→ **What is being asked**
Check each line of the listing for the word "height" and report how many lines contain it, giving nothing but the number.

→ **Records for this exercise**
• • •

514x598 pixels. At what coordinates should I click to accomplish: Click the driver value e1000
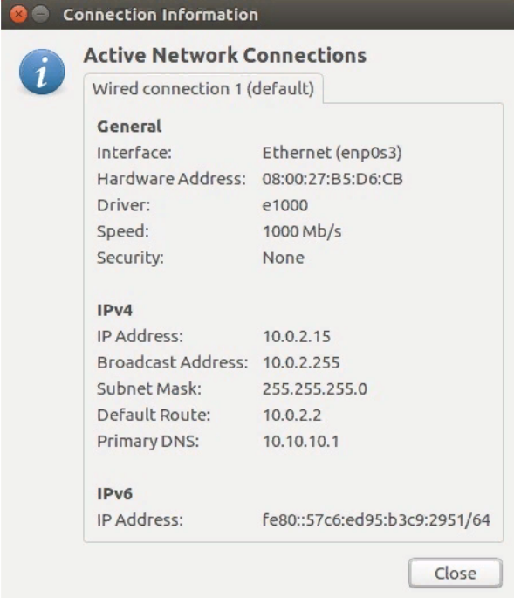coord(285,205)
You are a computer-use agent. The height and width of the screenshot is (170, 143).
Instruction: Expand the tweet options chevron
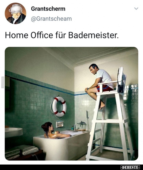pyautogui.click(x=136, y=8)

• • •

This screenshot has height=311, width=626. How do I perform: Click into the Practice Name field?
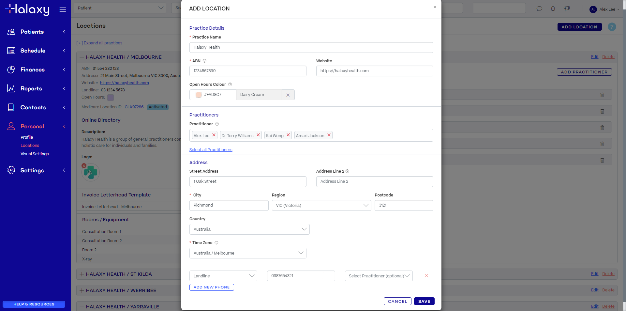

• • •

→ **Exercise output**
2